> _Exercise_: Among the records below, find the lines that contain "computer" and copy each of them.

Items listed in a dataset:
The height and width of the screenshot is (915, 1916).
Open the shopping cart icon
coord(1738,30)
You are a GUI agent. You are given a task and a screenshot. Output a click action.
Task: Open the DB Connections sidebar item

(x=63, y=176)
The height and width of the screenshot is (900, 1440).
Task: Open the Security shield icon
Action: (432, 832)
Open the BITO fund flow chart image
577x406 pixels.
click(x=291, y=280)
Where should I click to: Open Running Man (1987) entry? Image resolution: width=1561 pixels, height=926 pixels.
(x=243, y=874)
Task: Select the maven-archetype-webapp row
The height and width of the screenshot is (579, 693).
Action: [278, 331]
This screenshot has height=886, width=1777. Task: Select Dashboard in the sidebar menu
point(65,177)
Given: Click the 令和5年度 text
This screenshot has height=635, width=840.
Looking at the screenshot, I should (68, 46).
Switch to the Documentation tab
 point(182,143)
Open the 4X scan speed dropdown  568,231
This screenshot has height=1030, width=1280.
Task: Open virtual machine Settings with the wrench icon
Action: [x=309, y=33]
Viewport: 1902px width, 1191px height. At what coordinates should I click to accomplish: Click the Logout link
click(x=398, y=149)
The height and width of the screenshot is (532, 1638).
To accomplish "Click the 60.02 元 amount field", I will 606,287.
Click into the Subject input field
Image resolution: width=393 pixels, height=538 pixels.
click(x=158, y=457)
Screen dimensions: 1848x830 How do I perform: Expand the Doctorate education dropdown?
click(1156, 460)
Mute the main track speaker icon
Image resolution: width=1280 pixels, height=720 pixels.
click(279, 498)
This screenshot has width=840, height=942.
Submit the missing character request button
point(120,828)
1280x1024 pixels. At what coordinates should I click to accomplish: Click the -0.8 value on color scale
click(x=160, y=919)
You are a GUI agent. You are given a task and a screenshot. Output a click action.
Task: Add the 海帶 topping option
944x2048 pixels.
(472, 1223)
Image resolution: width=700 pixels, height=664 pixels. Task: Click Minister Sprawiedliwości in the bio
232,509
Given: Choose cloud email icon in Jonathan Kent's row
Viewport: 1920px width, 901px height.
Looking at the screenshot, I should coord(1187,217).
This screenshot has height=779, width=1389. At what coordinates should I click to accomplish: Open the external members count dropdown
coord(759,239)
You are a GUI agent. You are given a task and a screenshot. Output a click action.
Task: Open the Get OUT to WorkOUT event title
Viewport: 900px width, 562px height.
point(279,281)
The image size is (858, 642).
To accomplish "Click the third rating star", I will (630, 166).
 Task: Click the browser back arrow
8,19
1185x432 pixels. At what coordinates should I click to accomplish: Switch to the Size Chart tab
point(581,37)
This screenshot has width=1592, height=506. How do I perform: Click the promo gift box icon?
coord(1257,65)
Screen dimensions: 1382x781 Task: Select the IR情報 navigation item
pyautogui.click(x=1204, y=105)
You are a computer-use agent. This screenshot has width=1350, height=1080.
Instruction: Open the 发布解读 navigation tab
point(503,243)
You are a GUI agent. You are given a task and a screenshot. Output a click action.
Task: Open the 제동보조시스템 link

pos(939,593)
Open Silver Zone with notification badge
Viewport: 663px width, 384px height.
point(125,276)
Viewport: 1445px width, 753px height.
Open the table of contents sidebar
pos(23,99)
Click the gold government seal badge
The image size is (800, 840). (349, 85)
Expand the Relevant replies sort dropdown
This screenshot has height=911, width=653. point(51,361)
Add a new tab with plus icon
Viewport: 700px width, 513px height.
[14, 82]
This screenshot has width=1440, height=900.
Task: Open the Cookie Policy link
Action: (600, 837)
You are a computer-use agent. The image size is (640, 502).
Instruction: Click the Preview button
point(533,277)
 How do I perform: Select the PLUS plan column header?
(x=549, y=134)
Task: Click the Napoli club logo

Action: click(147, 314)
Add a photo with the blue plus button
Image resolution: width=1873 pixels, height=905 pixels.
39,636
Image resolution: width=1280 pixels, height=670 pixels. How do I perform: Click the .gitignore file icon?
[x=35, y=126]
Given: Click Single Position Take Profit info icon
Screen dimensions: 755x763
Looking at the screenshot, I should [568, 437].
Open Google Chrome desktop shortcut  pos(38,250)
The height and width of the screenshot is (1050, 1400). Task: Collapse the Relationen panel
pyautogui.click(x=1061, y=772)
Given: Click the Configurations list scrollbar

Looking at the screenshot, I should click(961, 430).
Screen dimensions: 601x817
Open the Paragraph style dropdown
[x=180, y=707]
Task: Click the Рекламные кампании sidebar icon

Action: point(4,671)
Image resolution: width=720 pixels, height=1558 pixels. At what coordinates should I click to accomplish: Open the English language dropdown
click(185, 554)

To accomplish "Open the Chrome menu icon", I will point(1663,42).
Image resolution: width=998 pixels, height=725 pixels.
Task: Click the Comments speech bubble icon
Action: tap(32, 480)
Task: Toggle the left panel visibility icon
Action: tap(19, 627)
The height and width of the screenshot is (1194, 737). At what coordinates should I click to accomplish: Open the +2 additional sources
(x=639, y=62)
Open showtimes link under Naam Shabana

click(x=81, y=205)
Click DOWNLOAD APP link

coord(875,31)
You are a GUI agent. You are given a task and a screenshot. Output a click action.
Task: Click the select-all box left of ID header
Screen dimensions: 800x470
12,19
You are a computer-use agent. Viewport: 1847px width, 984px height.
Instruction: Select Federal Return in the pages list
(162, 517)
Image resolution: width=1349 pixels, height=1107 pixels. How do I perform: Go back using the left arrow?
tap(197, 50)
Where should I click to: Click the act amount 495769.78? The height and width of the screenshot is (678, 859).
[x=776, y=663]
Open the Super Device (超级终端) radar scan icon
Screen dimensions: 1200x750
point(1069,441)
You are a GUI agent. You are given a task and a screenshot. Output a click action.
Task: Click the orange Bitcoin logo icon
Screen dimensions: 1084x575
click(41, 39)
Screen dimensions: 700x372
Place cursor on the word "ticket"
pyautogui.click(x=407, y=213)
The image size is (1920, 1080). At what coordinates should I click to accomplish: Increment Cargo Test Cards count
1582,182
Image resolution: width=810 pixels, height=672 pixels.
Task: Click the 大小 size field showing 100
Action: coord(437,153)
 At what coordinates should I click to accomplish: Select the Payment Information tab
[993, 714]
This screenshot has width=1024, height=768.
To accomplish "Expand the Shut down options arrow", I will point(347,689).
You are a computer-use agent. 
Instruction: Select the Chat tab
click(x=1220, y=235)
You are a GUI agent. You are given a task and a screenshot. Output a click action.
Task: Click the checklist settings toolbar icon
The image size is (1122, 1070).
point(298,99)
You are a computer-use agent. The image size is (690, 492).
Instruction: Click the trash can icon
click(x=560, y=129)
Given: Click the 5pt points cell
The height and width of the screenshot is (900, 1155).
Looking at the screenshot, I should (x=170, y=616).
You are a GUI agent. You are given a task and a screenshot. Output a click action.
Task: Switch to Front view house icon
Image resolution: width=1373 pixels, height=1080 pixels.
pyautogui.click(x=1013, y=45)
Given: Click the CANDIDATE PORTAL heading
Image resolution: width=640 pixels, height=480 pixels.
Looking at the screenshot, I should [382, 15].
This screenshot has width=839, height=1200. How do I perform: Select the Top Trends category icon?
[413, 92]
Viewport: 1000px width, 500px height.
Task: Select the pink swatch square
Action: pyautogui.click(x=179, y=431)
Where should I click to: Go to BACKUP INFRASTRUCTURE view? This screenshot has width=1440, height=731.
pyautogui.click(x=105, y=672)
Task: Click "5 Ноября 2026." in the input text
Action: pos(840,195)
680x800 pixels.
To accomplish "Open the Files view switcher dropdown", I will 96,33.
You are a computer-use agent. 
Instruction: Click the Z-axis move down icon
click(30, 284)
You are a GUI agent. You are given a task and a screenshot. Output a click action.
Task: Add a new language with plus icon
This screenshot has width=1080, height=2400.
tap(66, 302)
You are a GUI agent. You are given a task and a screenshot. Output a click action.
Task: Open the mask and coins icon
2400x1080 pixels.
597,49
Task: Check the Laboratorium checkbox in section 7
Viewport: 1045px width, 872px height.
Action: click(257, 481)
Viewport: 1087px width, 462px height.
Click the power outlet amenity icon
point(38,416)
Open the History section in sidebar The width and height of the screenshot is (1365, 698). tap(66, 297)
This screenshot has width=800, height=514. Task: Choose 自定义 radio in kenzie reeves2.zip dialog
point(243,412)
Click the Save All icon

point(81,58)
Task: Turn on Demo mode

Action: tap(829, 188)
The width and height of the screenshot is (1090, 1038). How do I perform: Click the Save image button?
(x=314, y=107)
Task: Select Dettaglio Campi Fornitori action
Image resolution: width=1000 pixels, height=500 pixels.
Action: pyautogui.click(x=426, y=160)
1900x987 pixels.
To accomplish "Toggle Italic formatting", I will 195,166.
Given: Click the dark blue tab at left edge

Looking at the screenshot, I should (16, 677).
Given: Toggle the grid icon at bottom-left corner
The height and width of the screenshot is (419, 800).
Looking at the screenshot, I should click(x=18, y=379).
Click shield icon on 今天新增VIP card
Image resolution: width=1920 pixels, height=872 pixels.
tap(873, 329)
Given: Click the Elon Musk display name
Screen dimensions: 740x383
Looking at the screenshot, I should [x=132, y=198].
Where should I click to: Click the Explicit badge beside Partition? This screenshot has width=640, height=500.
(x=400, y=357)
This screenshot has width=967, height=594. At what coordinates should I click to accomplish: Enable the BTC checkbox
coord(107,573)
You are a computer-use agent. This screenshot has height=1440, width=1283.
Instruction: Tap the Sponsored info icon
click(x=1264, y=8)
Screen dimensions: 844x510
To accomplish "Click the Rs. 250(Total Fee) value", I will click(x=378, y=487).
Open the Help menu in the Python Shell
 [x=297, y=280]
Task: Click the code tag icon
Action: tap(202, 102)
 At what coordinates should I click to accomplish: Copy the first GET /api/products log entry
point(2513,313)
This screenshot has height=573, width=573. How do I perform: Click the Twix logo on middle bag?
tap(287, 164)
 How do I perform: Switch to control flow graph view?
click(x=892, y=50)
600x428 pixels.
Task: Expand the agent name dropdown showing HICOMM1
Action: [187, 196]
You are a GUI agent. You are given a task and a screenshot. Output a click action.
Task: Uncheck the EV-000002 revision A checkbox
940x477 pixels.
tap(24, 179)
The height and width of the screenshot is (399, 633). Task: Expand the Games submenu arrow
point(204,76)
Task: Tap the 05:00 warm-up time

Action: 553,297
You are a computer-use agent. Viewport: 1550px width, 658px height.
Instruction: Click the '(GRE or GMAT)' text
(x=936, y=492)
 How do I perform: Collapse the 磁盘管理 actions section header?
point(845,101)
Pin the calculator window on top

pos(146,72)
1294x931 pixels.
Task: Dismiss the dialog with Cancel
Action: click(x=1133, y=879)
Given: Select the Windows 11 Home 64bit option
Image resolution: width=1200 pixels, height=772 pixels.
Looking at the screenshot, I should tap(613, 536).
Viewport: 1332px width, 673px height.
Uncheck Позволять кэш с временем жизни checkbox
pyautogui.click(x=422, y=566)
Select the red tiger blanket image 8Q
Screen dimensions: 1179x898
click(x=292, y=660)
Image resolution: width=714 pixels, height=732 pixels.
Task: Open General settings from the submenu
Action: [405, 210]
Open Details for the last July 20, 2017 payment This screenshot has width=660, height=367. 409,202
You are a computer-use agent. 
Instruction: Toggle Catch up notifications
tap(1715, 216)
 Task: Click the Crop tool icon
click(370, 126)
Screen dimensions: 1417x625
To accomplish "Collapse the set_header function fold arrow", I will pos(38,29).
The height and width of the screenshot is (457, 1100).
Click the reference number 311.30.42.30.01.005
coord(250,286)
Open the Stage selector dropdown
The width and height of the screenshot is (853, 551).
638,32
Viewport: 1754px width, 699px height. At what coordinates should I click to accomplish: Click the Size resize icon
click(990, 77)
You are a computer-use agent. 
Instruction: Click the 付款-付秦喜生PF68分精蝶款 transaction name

> _Task response_:
You are a computer-use agent. This screenshot has width=1350, height=1080.
You are a computer-use agent. The image size is (640, 502).
You are a computer-use agent. Viewport: 1847px width, 984px height.
You are a computer-use agent. 
You are a computer-use agent. The image size is (690, 492).
You are a computer-use agent. 
You are a computer-use agent. This screenshot has height=1440, width=1283.
You are a computer-use agent. Viewport: 1550px width, 658px height.
You are a computer-use agent. 
You are a computer-use agent. 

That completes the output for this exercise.